Notes to Process Philosophy

1. Among the main theoretical alternatives for an ontological interpretation of the temporal existence of things, contemporary analytical ontology discusses so-called “four-dimensionalism,” “eternalism,” and the “stage theory,” which, interestingly, are all static varieties of Leibniz' analysis.

2. On the first three topics see Fortescue 2001, Brown 2005, and Herstein 2005, respectively, on the fourth see note 5 below. Process philosophy in the letter or spirit of Whitehead has been the most visible strand of contemporary process philosophy, carried by a larger group of philosophers (see section 7. on institutionalization). Without wanting to diminish the significance of Whiteheadian process philosophy, either in itself nor for process philosophy, the authors of this entry nevertheless think it an important aim to convey that process philosophy is a longstanding and highly diversified enterprise that should not be too closely associated with any particular school or movement.

3. After Whitehead's Process and Reality (which surely offers a plethora of observations, arguments, and analyses in support of all three of these claims), the various steps of a process-philosophical theory revision have been rarely explicitly envisaged, let alone systematically undertaken. Rescher 1996 and 2000 offer the—to date—only introductions to a (non-Whiteheadian) systematic process philosophy.

4. The following reconstruction and discussion of Strawson's argument is based on Rescher 1962 and 1996, ch. 3.
☆ ☆ ☆ ☆ ☆
Work to complete
**A.** Reproduce the passage of the notes on process philosophy verbatim, from "2. On the first" down to "school or movement.".
**B.** According to the notes on process philosophy, which theoretical alternatives for an ontological interpretation of the temporal existence of things does contemporary analytical ontology discuss? Name every one.
☆ ☆ ☆ ☆ ☆
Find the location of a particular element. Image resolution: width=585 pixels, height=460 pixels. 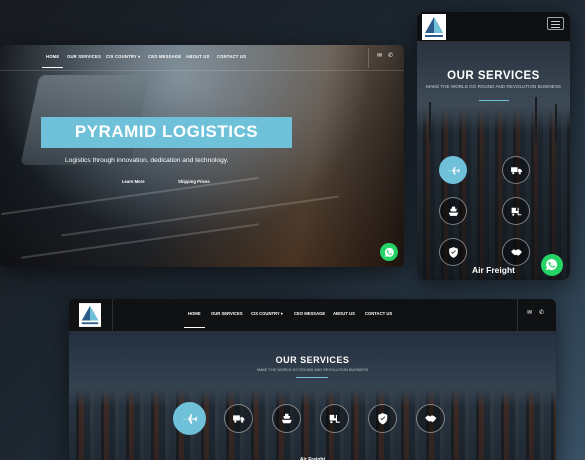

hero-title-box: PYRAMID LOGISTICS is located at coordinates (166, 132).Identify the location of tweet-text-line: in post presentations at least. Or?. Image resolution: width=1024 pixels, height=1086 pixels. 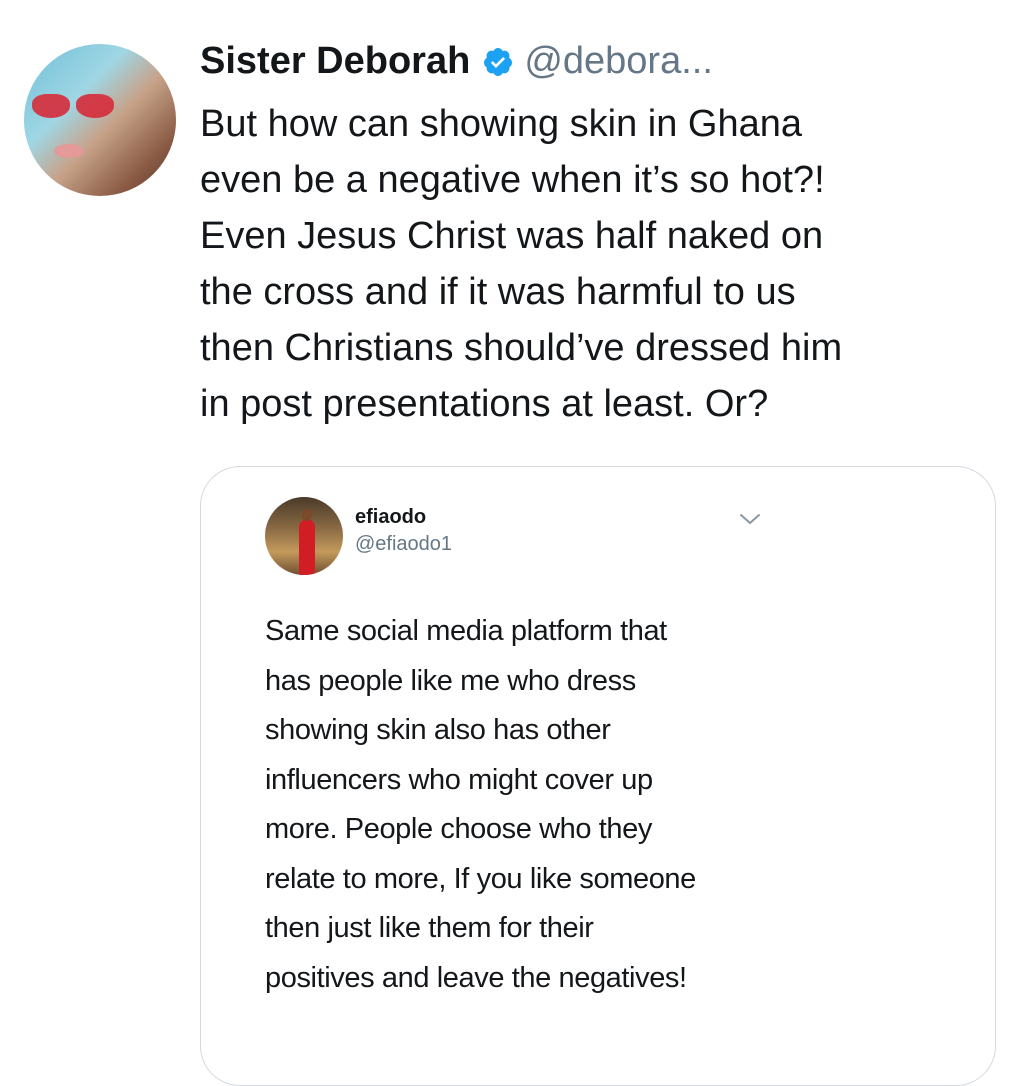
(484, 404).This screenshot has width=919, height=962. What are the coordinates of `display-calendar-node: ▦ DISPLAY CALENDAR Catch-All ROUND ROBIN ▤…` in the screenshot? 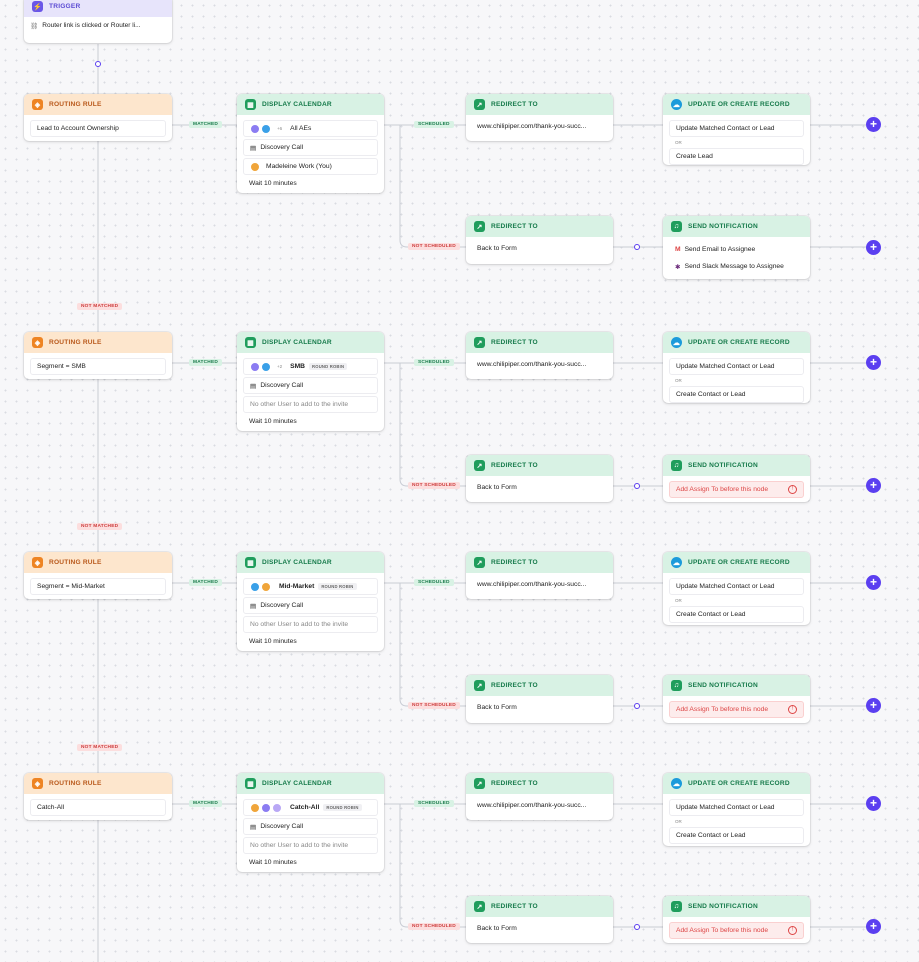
☆ ☆ ☆ ☆ ☆
Solutions below
**A.**
2. On the first three topics see Fortescue 2001, Brown 2005, and Herstein 2005, respectively, on the fourth see note 5 below. Process philosophy in the letter or spirit of Whitehead has been the most visible strand of contemporary process philosophy, carried by a larger group of philosophers (see section 7. on institutionalization). Without wanting to diminish the significance of Whiteheadian process philosophy, either in itself nor for process philosophy, the authors of this entry nevertheless think it an important aim to convey that process philosophy is a longstanding and highly diversified enterprise that should not be too closely associated with any particular school or movement.

**B.**
Four-dimensionalism
Eternalism
The stage theory